Vodka7
Member
I went to the library, and read it. Technically, since I'm an "impure infidel", I'm under a death sentence in some islamic countries just for touching it! Touching it!
Not unless you read Arabic--translations of the Koran are not considered the Koran. The translation process changes it from God's words to the translator's words, which are worthless.
Just to clear up one other misconception--Muslims don't worship the Koran. They worship God the way he taught them to in the Koran. When a situation arises that the Koran is not explicit enough about, they go to the actions of Mohammad as recorded by his contemporaries or those that followed them. After that, they go to clerics who reach a consensus based on what their school of religious thought believes is most inline with Islam.

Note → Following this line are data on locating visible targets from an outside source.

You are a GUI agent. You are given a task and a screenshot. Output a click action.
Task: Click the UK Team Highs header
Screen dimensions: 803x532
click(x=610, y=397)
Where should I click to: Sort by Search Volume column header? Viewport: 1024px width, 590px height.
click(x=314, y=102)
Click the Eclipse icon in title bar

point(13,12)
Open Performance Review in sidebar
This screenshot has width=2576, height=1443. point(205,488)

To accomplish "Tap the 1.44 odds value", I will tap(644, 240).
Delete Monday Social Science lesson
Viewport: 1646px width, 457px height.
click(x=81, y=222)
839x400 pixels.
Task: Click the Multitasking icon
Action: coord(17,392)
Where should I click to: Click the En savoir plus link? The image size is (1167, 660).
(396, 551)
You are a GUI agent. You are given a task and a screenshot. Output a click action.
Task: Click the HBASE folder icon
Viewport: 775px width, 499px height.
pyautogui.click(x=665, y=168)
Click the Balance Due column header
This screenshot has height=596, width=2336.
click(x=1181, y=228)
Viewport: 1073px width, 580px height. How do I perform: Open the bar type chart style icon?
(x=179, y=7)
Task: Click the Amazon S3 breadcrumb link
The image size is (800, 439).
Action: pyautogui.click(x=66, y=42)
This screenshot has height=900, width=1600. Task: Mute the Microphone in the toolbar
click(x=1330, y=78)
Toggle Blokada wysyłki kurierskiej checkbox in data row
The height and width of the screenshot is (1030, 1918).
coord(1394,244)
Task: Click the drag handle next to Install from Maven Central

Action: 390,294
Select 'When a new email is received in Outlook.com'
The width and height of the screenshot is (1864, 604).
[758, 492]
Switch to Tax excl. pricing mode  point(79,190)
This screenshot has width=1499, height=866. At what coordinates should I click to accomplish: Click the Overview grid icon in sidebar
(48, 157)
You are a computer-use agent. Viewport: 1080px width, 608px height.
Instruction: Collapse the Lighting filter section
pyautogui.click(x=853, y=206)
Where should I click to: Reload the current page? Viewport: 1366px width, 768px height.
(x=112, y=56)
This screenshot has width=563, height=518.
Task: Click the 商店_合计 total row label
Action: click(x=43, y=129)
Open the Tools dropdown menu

The main split in Islam, Shiite/Suni, is more complex than I could understand. Basically, which side you're on depends on who you believe succeeded Mohammad.
The real problem is that Americans don't hold anything sacred anymore. We're too all inclusive, too politically correct, to the point where the Supreme Court has said that flag burning is perfectly legal anywhere you could burn, say, a Hooters t-shirt. That's not the case in Muslim countries--they have the guts to say "no, this is sacred. You will NOT mess with it."
I can't remember the last time I heard church bells that denoted anything but the hour... In Egypt, I heard them five times a day, starting at 5:15am--the city (Cairo, in my case) quite literally rings out with them. You hear, in harmony, loudspeakers blaring from every direction.
Religion is a part of the daily life of every Muslim--in these countries, the first thing children learn to read is the Koran. Even a bad muslim child, raised in the United States, will still have more of the Koran memorized than I will ever know of the bible. In these countries, religion is something that happens every day--unlike here, where it's once a week, maybe just the big holidays, or when someone dies. So, where I and several other posters on this board have admitted that someone disgracing a bible right in front of me would not be a big deal, someone defacing a Koran is a big deal--people actually care, and would be offended.